Rows on where targets show up

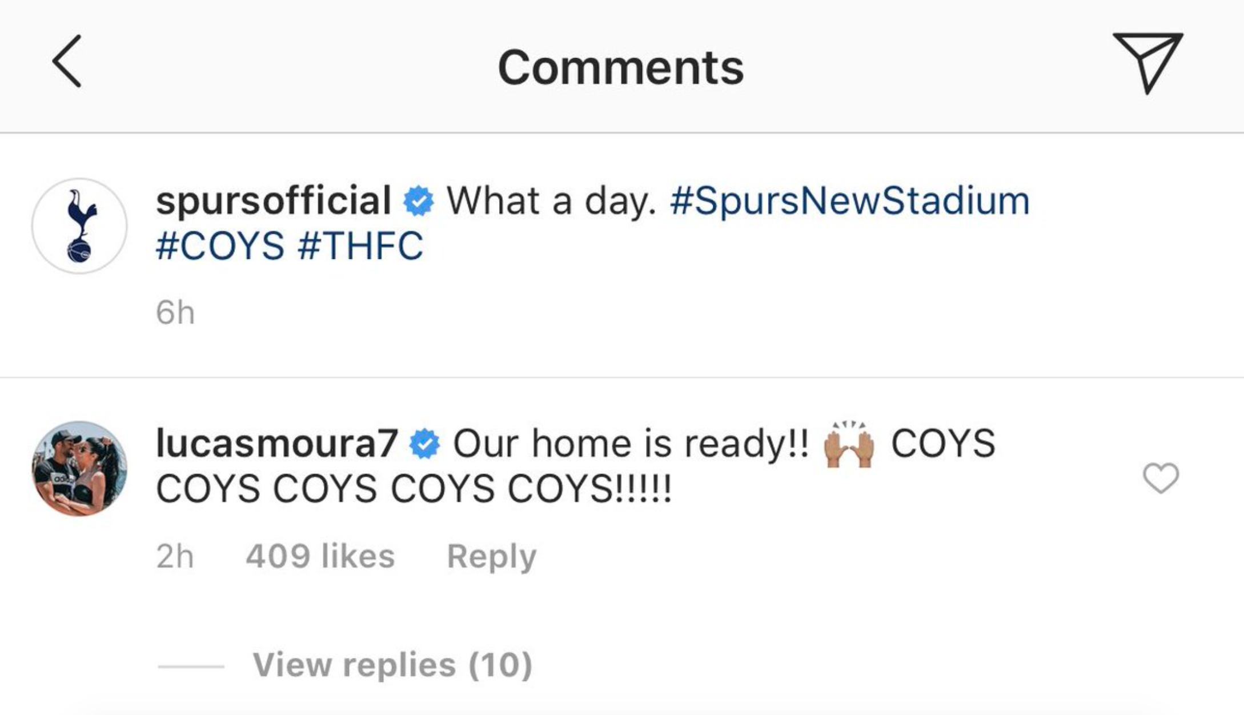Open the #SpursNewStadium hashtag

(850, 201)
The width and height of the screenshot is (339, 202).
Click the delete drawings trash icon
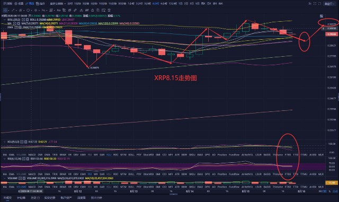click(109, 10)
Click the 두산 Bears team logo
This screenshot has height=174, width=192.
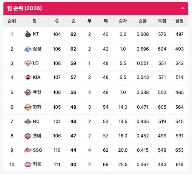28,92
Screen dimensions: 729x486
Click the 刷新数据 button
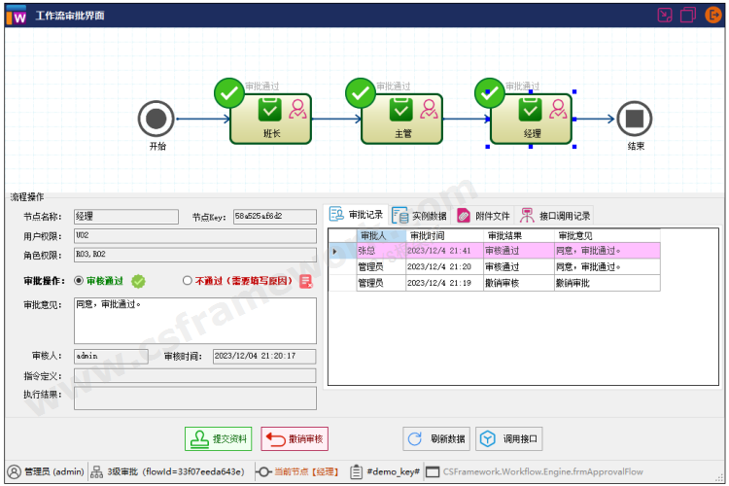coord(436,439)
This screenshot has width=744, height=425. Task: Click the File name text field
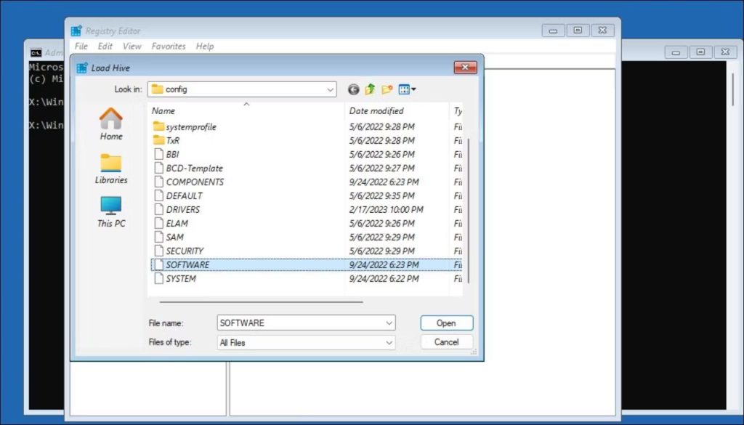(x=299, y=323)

--

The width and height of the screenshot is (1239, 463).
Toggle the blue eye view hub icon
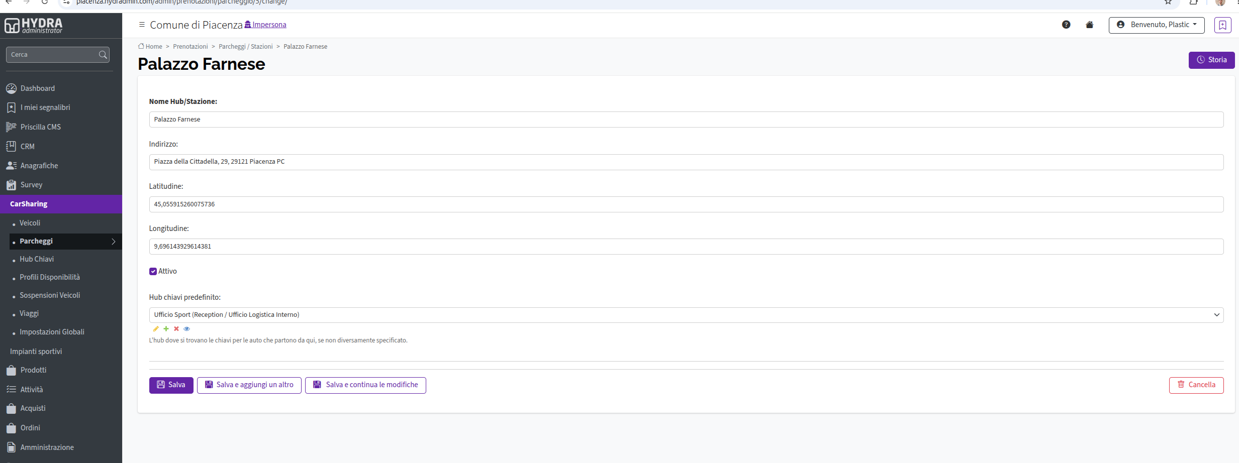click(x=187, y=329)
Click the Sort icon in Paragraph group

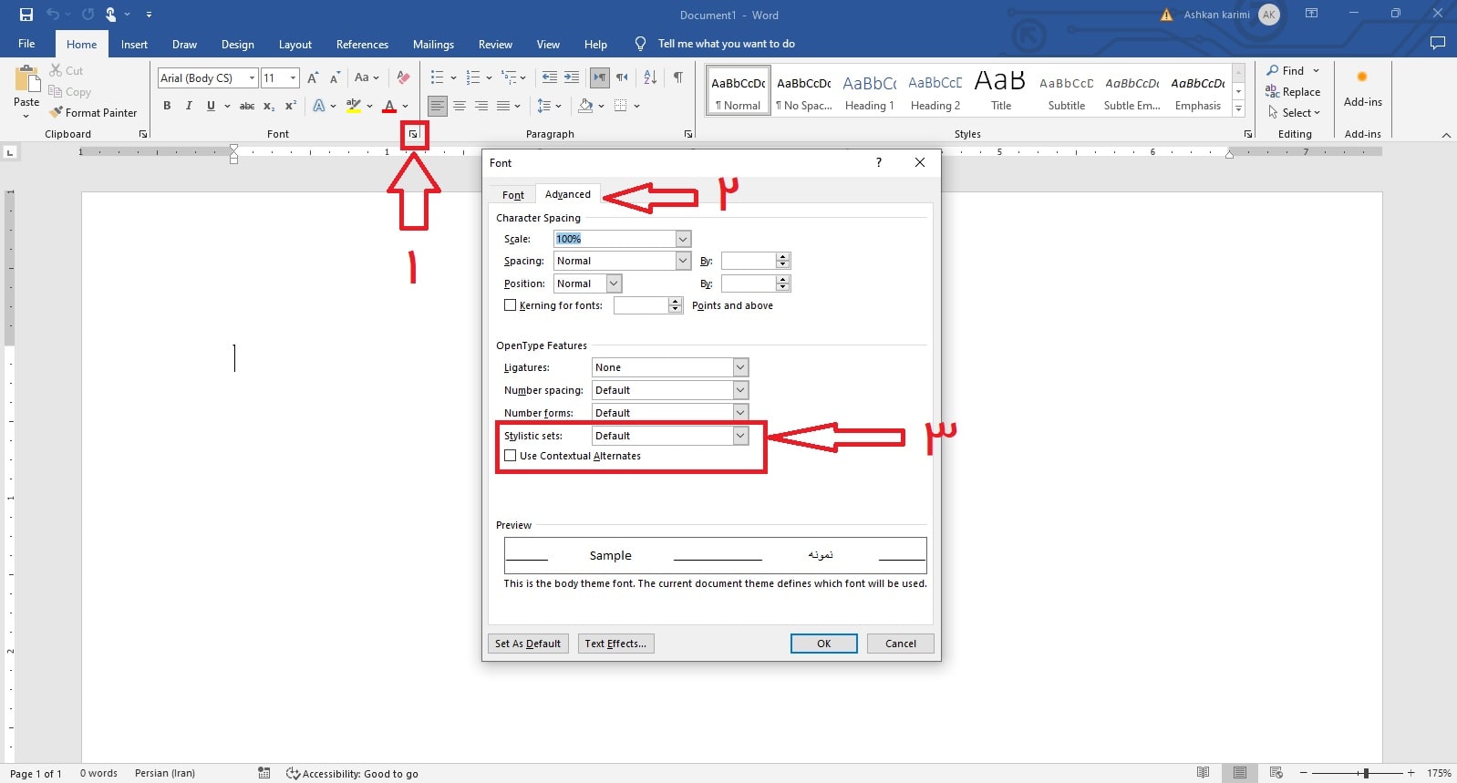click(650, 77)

> **Short task**
Output as a numbered list, without blank lines, the lines of the material from the line with "The width and height of the screenshot is (1239, 463)." up to and including the line with "click(650, 77)". Leave the pictures out of the answer.

> **Written solution**
1. The width and height of the screenshot is (1239, 463).
2. Toggle the blue eye view hub icon
3. click(x=187, y=329)
4. Click the Sort icon in Paragraph group
5. click(650, 77)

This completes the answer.